• _TEXTE À LIRE_:

*-*-*

Que la rencontre entre les Dufour et les de Choudens ait eu lieu à l’occasion de ce premier voyage d’un Dufour de Villard n’est qu’une hypothèse même si elle est vraisemblable, mais ce qui n’est pas une hypothèse, ce qui est certain, c’est qu’elle a eu lieu vers cette époque puisque 2 frères Dufour épouseront bien 2 sœurs de Choudens.

C’est d’abord Thivent (un prénom assez répandu en cette fin du XVIIème et qui disparaîtra complètement au XVIIIème) qui épouse une jeune veuve, Etiennette de Choudens, le 2 février 1676. La cérémonie a lieu dans la petite chapelle du château des de Livron, les seigneurs de Saint Jean de Gonville. Puis ce couple disparaît. Contrairement à ses 2 frères qui font baptiser leurs enfants à Sergy aussi longtemps qu’ils le peuvent, Thivent et Etiennette ne réapparaissent jamais dans les registres de Sergy. Que sont-ils devenus ? Je ne le sais pas pour l’instant. Emigration, décès, bien des raisons peuvent expliquer cette disparition.

Lorsque son frère, Aimé, « mon » Aimé, se marie avec Huguenine de Choudens en 1679, c’est dans le nouveau temple qui vient enfin d’être érigé grâce aux collectes réalisés dans les cantons suisses protestants. La petite communauté a sans doute alors le sentiment que l’horizon s’éclaircit puisqu’ils disposent à nouveau d’un vrai temple ; nous savons, nous, que cette embellie passagère prépare la catastrophe et  que 5 ans plus tard, tout leur univers spirituel s’écroulera.

*-*-*

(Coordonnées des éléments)
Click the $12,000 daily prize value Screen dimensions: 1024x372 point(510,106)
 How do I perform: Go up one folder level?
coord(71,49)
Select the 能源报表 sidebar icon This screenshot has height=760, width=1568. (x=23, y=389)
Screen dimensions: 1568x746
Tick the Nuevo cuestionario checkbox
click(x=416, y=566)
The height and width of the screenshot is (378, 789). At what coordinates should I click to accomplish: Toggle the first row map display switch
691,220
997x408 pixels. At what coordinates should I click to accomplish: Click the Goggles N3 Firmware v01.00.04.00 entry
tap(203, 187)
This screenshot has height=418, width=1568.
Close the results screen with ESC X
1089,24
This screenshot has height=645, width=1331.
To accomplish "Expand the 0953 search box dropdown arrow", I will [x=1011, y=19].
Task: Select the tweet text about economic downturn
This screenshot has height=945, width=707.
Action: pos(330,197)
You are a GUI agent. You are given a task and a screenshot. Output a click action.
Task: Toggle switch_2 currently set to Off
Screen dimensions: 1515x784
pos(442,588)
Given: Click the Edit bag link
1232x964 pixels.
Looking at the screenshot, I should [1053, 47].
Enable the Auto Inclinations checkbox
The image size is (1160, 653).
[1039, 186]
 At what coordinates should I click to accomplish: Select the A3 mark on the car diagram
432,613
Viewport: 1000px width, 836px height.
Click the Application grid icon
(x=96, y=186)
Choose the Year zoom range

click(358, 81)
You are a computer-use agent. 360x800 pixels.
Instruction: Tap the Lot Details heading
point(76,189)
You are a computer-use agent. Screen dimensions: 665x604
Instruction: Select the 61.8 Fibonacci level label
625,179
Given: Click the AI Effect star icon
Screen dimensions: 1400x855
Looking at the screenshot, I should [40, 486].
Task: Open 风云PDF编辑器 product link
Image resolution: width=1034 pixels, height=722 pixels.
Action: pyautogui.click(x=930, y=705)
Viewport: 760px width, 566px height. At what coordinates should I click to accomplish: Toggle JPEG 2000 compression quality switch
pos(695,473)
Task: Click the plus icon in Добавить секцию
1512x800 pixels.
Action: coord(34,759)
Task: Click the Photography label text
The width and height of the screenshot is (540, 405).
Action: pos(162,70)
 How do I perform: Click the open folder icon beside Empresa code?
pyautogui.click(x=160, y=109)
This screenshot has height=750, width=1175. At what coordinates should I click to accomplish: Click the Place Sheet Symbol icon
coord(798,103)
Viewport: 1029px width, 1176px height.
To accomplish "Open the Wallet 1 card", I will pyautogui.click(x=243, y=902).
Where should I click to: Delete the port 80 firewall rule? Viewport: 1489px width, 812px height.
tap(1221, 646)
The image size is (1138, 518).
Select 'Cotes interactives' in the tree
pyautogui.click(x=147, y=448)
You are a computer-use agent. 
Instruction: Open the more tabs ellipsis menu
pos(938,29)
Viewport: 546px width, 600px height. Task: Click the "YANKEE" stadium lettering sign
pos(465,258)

*-*-*

• _CONSIGNES_:
(1) D'après le texte sur les Dufour et les de Choudens, où Thivent a-t-il épousé Etiennette de Choudens ?
(2) Reproduisez à l'identique le passage du texte sur les Dufour et les de Choudens, de « Que la rencontre » à « sœurs de Choudens. ».
(3) Selon le texte à lire, pourquoi est-il certain que la rencontre entre les Dufour et les de Choudens a eu lieu vers cette époque ?

• _RÉPONSES CI-DESSOUS_:
(1) Dans la petite chapelle du château des de Livron, seigneurs de Saint Jean de Gonville.

(2)
Que la rencontre entre les Dufour et les de Choudens ait eu lieu à l’occasion de ce premier voyage d’un Dufour de Villard n’est qu’une hypothèse même si elle est vraisemblable, mais ce qui n’est pas une hypothèse, ce qui est certain, c’est qu’elle a eu lieu vers cette époque puisque 2 frères Dufour épouseront bien 2 sœurs de Choudens.

(3) Parce que deux frères Dufour ont épousé deux sœurs de Choudens, ce qui situe forcément la rencontre des deux familles à cette période.